The Intergovernmental Panel on Climate Change (IPCC) (2019) defines the tipping point as when achieving “irreversibility – such as degradation of ecosystems that cannot be restored to their original baseline”. A group of scientists define it as “the possibility of a dieback of the entire ecosystem due to deforestation only of parts of the rainforest”. Others established that “a tipping point for the Amazonia system to flip to non-forest ecosystems in eastern, southern and central Amazonia is at 20-25% deforestation.” In summary, this term refers to the start of a process where the planet loses the largest carbon sink that sustains life.

Why 80%?

Deforestation levels are currently approaching 26% tipping point of irreversible damage to the Amazonia ecosystem. Affirming and planning to keep 80% of forests intact and protected is a critical global priority that will enable this ecosystem to function as the climate and weather regulator or heart and lungs of the planet. An 80% protection target also aligns with the cultural survival needs of hundreds of Indigenous nationalities and millions of Indigenous peoples who depend on intact forests and river systems in order to survive. Currently, National Protected Areas (NPAs) and Indigenous Territories (ITs) are vital to protect the Amazonia. Together, they cover 47.2% of the Amazonia (ITs -27.5%- and NPAs -24.6%-, overlap between both 17.7%, RAISG 2021, p.16). 87.5% of deforestation happened beyond these lands (RAISG 2021, p. 46).

Why 2025?

The Amazon is facing a crisis, and there is no time to waste. Safeguarding our shared future requires bold actions, especially considering that current rates of deforestation and degradation will lead the biome on an unstoppable path of disintegration. In short, by 2030, it would already be too late.
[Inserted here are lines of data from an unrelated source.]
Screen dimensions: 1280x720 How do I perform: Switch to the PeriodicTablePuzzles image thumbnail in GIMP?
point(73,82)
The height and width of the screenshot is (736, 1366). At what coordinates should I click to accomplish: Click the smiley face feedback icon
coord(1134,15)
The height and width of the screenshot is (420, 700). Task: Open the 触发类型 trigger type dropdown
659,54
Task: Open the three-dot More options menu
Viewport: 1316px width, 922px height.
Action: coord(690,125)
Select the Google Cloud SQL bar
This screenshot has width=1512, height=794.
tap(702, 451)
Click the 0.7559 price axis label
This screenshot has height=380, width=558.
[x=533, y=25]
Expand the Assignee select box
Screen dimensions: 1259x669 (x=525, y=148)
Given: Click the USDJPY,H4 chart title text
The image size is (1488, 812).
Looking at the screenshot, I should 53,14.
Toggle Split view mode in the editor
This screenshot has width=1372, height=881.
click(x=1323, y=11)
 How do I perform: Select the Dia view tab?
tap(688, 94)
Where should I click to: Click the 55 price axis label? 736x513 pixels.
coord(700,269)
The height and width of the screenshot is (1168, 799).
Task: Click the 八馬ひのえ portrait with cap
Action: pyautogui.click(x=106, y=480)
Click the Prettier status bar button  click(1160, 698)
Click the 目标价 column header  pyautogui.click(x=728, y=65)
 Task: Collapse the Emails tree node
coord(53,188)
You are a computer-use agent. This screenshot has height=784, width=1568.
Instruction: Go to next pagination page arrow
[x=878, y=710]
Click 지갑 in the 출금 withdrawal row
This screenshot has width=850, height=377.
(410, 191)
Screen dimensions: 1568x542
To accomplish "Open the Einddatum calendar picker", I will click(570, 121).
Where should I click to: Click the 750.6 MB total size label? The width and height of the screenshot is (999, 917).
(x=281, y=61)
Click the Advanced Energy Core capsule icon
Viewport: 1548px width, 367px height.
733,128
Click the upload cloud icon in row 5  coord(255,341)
Current goals are projected to be achieved by 2030. By that time, more than half of the Amazon will already be destroyed. According to the WWF model in 2007, “current trends of agricultural and livestock expansion, fires, droughts, and logging activities could deforest or severely damage 55% of the Amazon rainforest by the year 2030.” Lovejoy and Nobre (2019) established that “if the Amazon is to continue serving as a driver of the planet’s continental climate and an essential element of the global carbon cycle, as it has done for millennia, it is not only incapable of bearing higher levels of deforestation but now requires reconstruction as the basis of the hydrological cycle.”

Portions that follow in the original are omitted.